Fundamentalists Vs Technicians

Foreword from ShareInvestor

This article “Fundamentalists Vs Technicians” by Mindy Tan was first published in The Business Times on 09 May 2011 and is reproduced in this blog in its entirety.

MINDY TAN elaborates on these two camps which represent very diverse investment strategies

IF you ever take a walk down Wall Street and encounter a heated argument with terms like “tea leaf reading” or “voodoo” being thrown around, take heart. The witch hunt has not left Salem, it is merely the vocal arguments of the fundamentalists and the technicians.

There are, broadly speaking, two camps on Wall Street: the fundamental analysts (fundamentalists) who boast investors like Warren Buffett and Jim Rogers, and technical analysts (technicians) like traders Mike Swanson and Martin Schwartz.

These two camps represent very diverse investment strategies that is only in recent years starting to receive (barely lukewarm) acceptance in either camp.

Fundamental Analysis

The biggest part of fundamental analysis involves delving into the financial statements. This involves looking at revenue, expenses, assets, liabilities, and all other financial aspects of a company. Fundamentalists look at this information to gain insight into a company’s future performance.
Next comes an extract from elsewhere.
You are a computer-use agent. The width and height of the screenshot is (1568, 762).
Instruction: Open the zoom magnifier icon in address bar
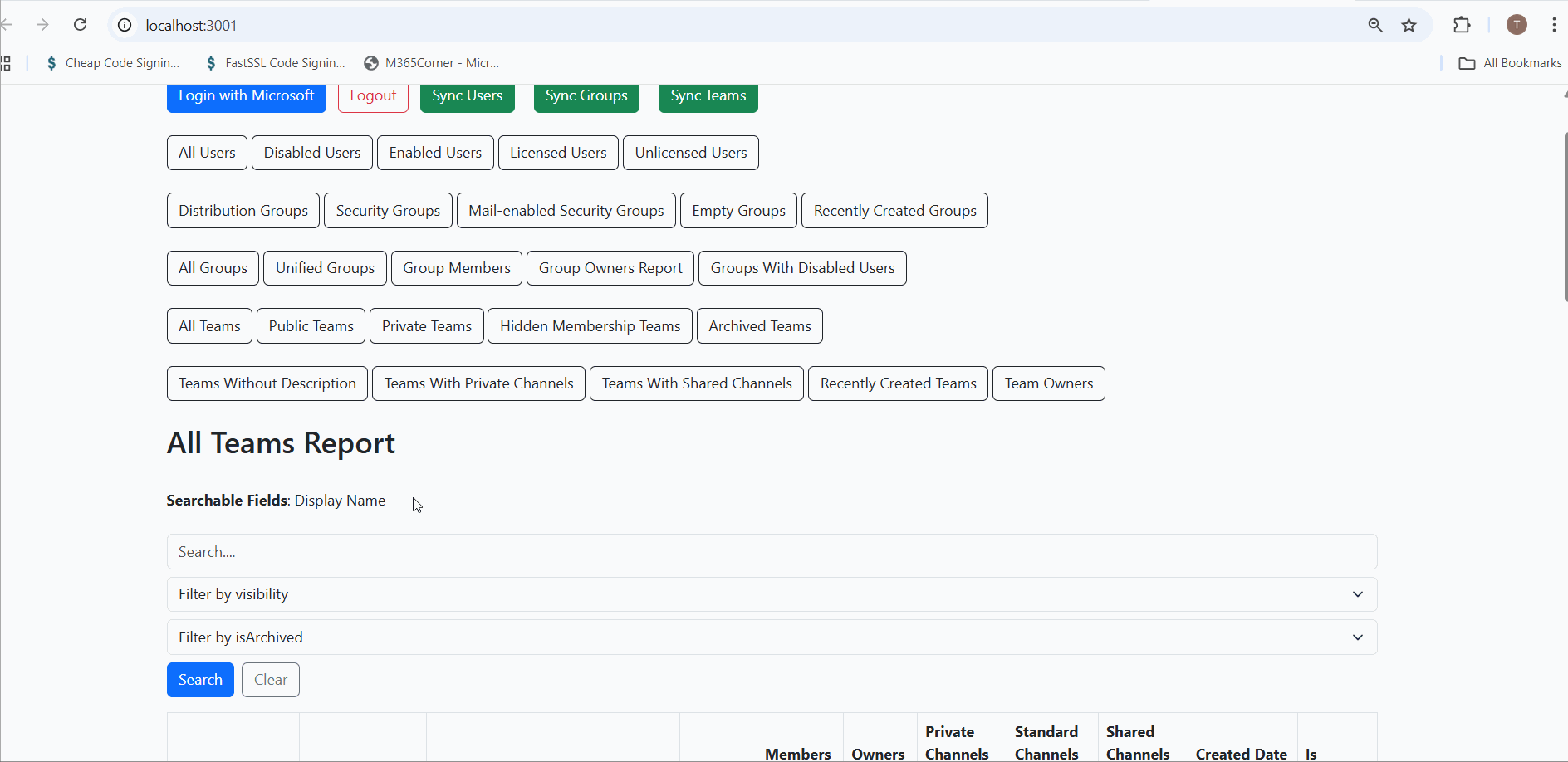coord(1375,25)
Analysts also look at less tangible factors – the quality of the company’s board members and key executives, its brand-name recognition, proprietary technology etc.
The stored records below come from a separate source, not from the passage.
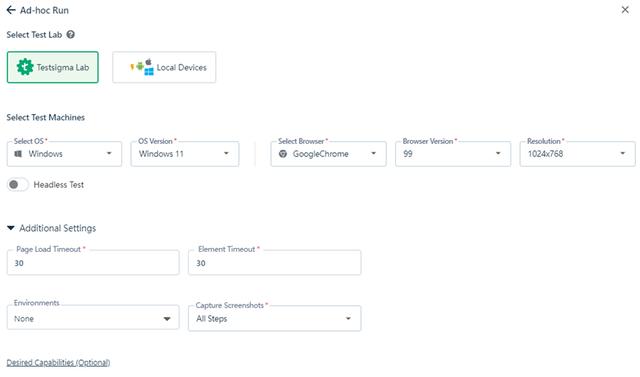This screenshot has height=377, width=640.
Task: Open the Browser Version dropdown arrow
Action: (x=498, y=153)
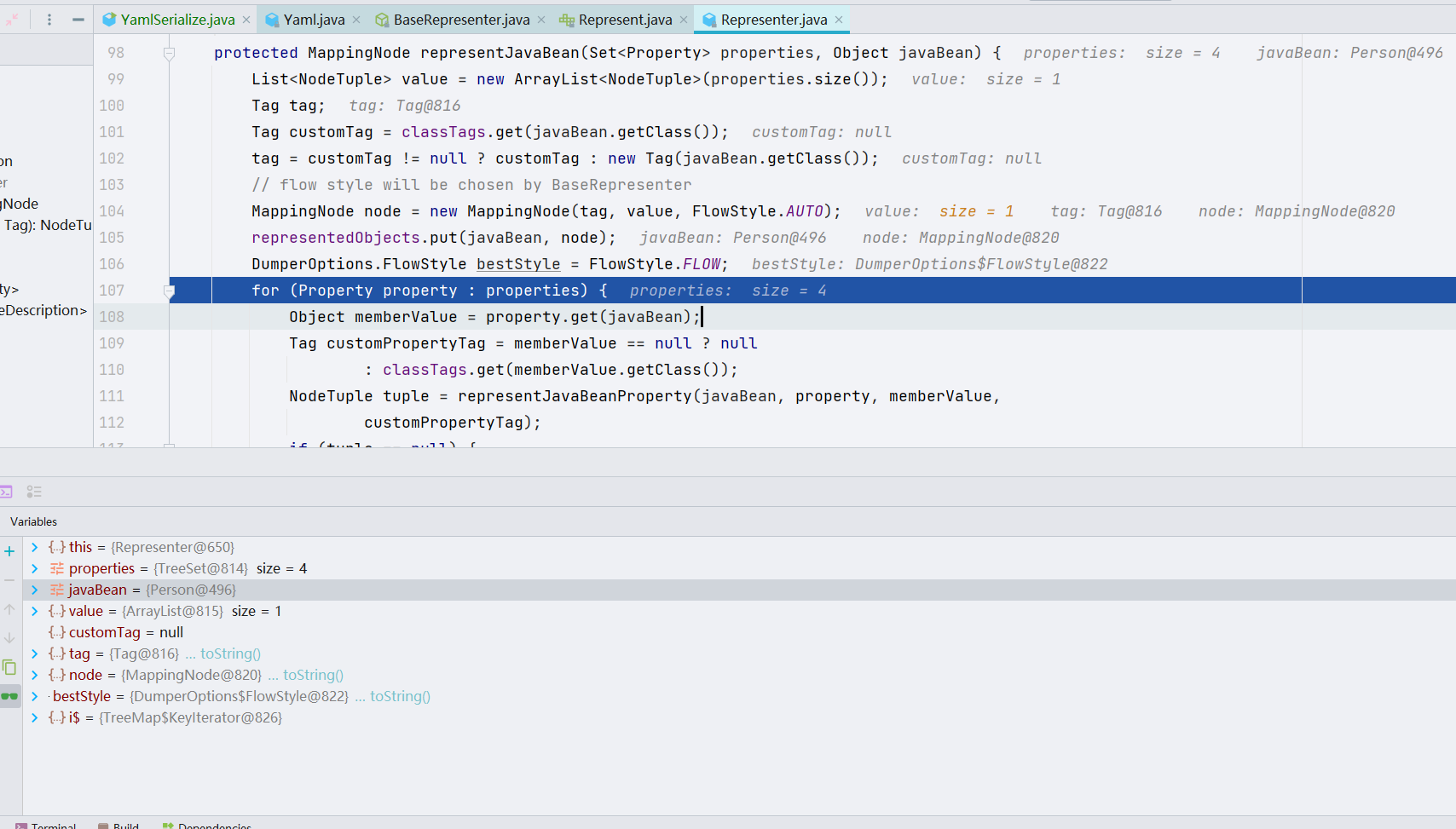Click the collapse arrows icon at top left
This screenshot has width=1456, height=829.
pyautogui.click(x=12, y=20)
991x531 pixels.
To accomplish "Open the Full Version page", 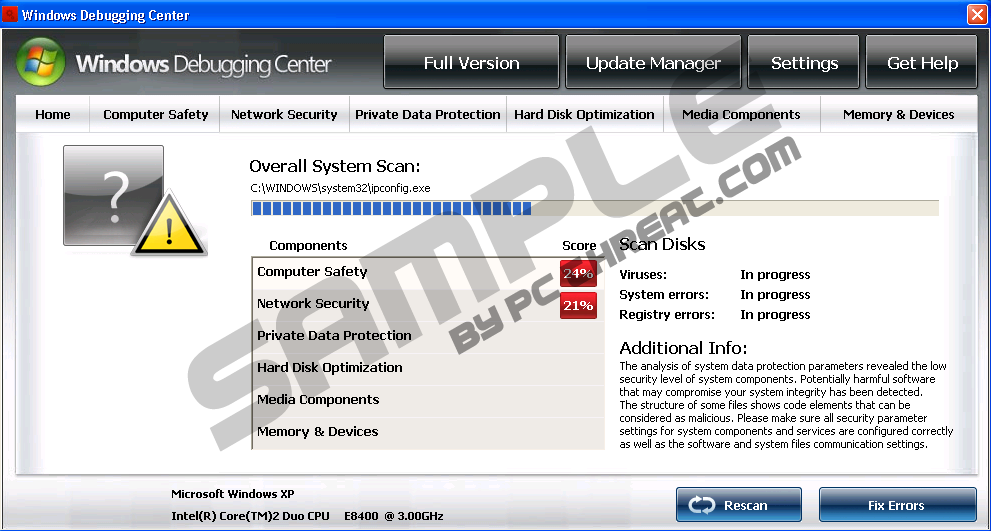I will [x=471, y=63].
The field of fundamental analysis is based on two main assumptions:

  • Share prices do not fully reflect a stock’s real/intrinsic value.
  • In the long run, the stock market will reflect the fundamentals.
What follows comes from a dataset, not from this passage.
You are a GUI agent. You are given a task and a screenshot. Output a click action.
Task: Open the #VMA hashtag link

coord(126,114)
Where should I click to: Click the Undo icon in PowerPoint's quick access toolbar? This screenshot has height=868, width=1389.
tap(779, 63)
Is that all there is to it?

Xi Dong, assistant professor of finance, Insead, says: “A fundamentally ‘good’ firm does not mean it is a good stock to invest in if the market already knows the firm is good. Research shows that good firms measured by fundamental variables do not necessarily outperform bad firms… The most difficult part for successful fundamental analysis is to find the hidden fundamental value of the stock that is temporarily not recognised by the rest of the market. This is very hard to achieve, especially repeatedly.”

Technical Analysis

Technical analysis is the study of financial market action. The technician looks at price charts and technical indicators derived from price changes.

The field of technical analysis is based on three assumptions:

  • Technicians believe that the company’s fundamentals, broader economic factors and market psychology are all priced into the stock, removing the need to consider these factors separately.
  • After a trend has been established, future price movement is unlikely to waver from the trend.
  • The concept that history tends to repeat itself is particularly prevalent in their analysis of price movement. The repetitive nature of price movements is attributed to market psychology (ie market participants tend to react in the same way to similar market stimuli over time).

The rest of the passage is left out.